Does it work? None of us like to be told to "calm down" when we're stressed. "Be Still in Haste" does not challenge us outright, though. The command contains an acknowledgment. We are being hasted, made to move quicker than we would like. And so, "be still" can be interpreted as gentle.
Be Still in Haste (from Poetry) Wendell Berry How quietly I begin again from this moment looking at the clock, I start over so much time has passed, and is equaled by whatever split-second is present from this moment this moment is the first
I need to be still in haste, as I'm applying for academic jobs. I am racing to find and complete applications before the month is over. The race, as all of you are aware, is brutal. Rob Williams has written at length about applying for 142 various academic jobs and receiving 2 offers. It isn't possible to hustle enough in this situation, but you want to feel like you did your best. You need stillness of some sort.
Berry's poem takes the shape of guided meditation. "[L]ooking at the / clock," "begin again," quietly. I imagine most of us took a slow, deep breath while reading those words. The poem means to calm. It opens "How quietly," and "looking at the / clock, I start over" has overtones of a counting breaths exercise.
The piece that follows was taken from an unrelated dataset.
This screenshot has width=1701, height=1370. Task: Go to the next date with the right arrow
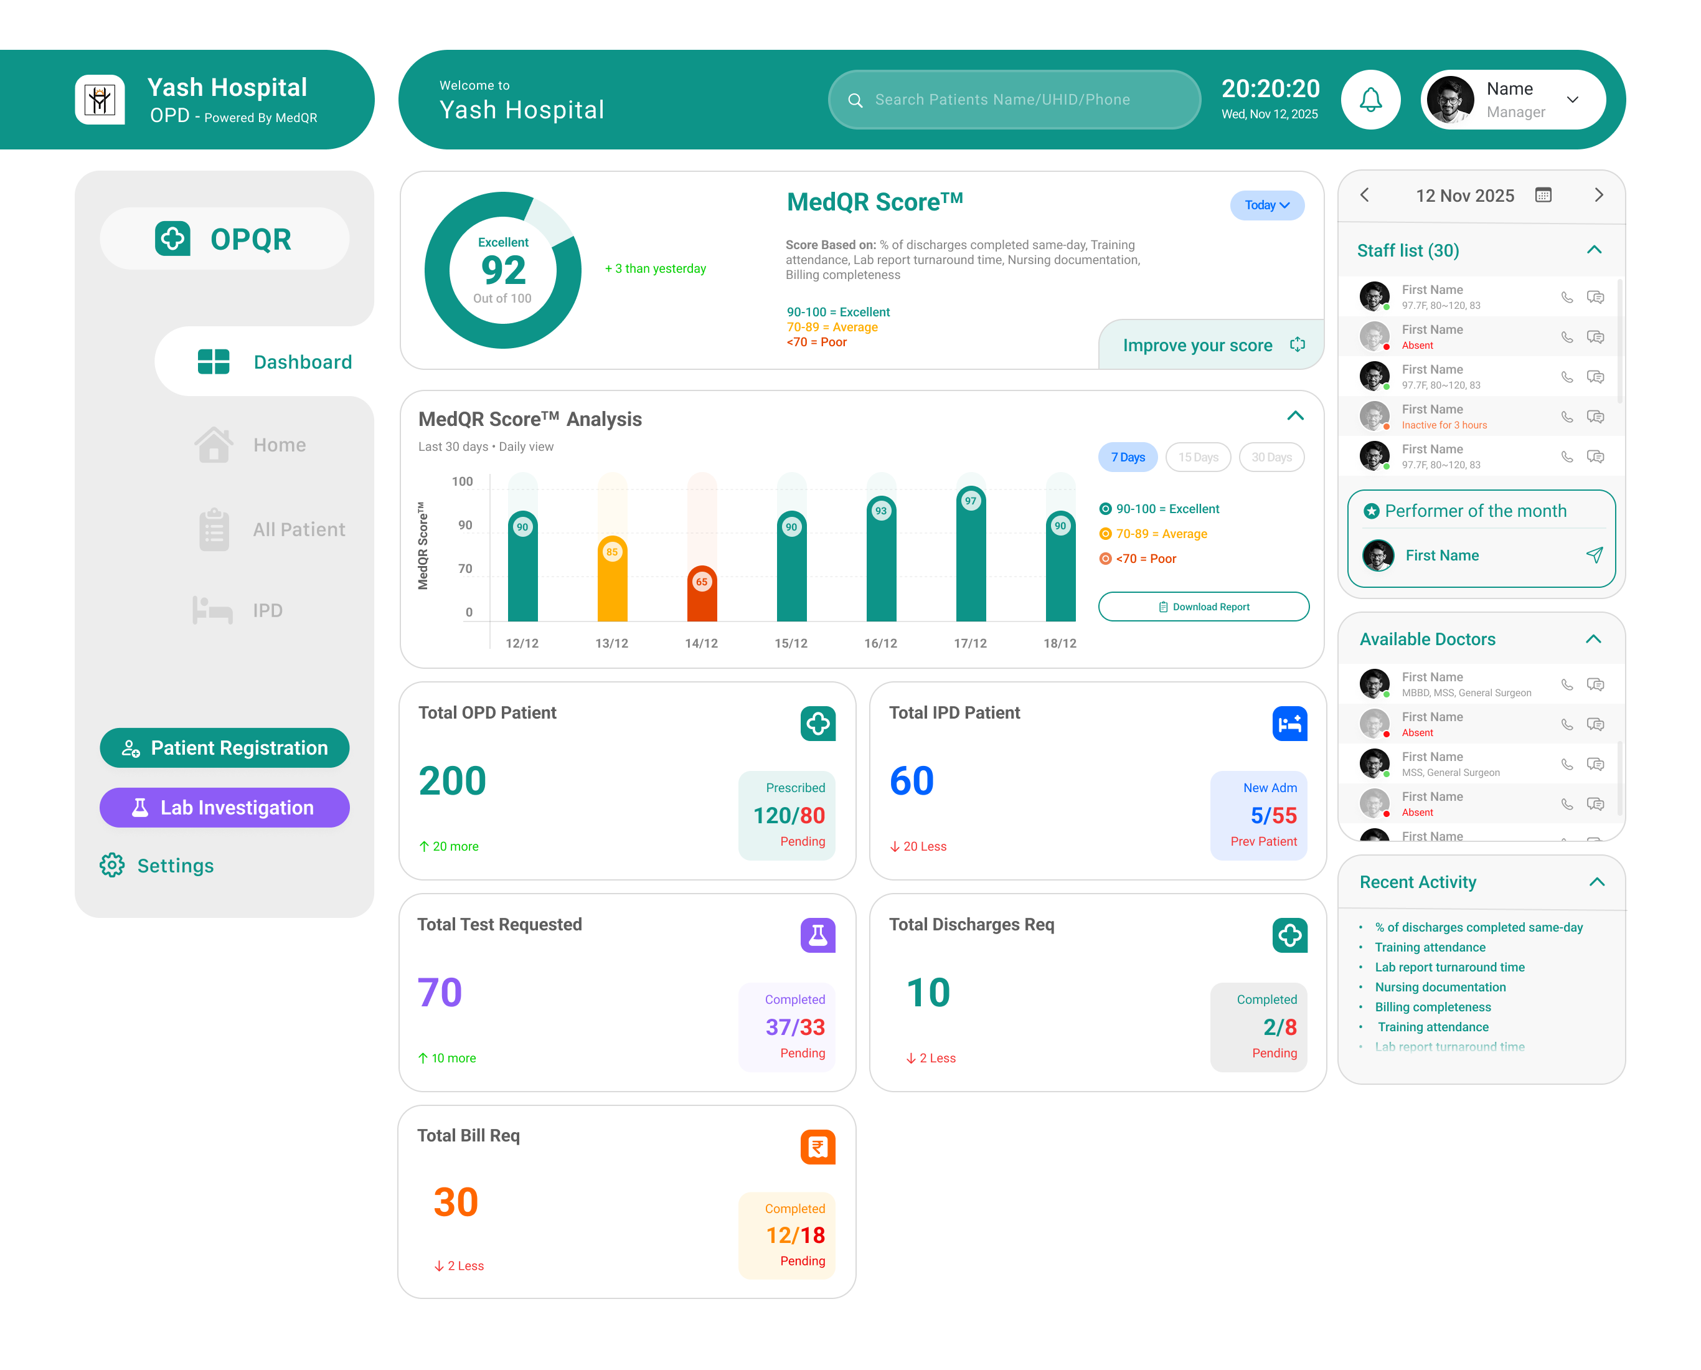point(1598,195)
One way to empty the mind, help stop nervous thoughts, is to count each breath until you've counted 10. When you reach 10, start over. You're not looking to set a world record for most breaths counted; you're looking to practice relief.
"Be Still in Haste" goes further, explicitly joining calm and resolve. A metaphysical proposition is advanced, one not entirely divorced from a breath exercise, but certainly different. Your whole life, brought to the moment of "looking at the / clock," is equaled by the very next "split second." Everything you brought to your life one moment is everything you bring to the next. You grow because you are. The notion of "more" is infinitesmal and need not be worried about. Your precise progress can't seriously be assessed.
The resolve is neither based in complacency nor rejects positive change. It comes from making a decision. You decided to be still in haste. In choosing this, you chose to summon your being, gather yourself. This prepares another moment, another choice: "from this / moment this moment / is the first."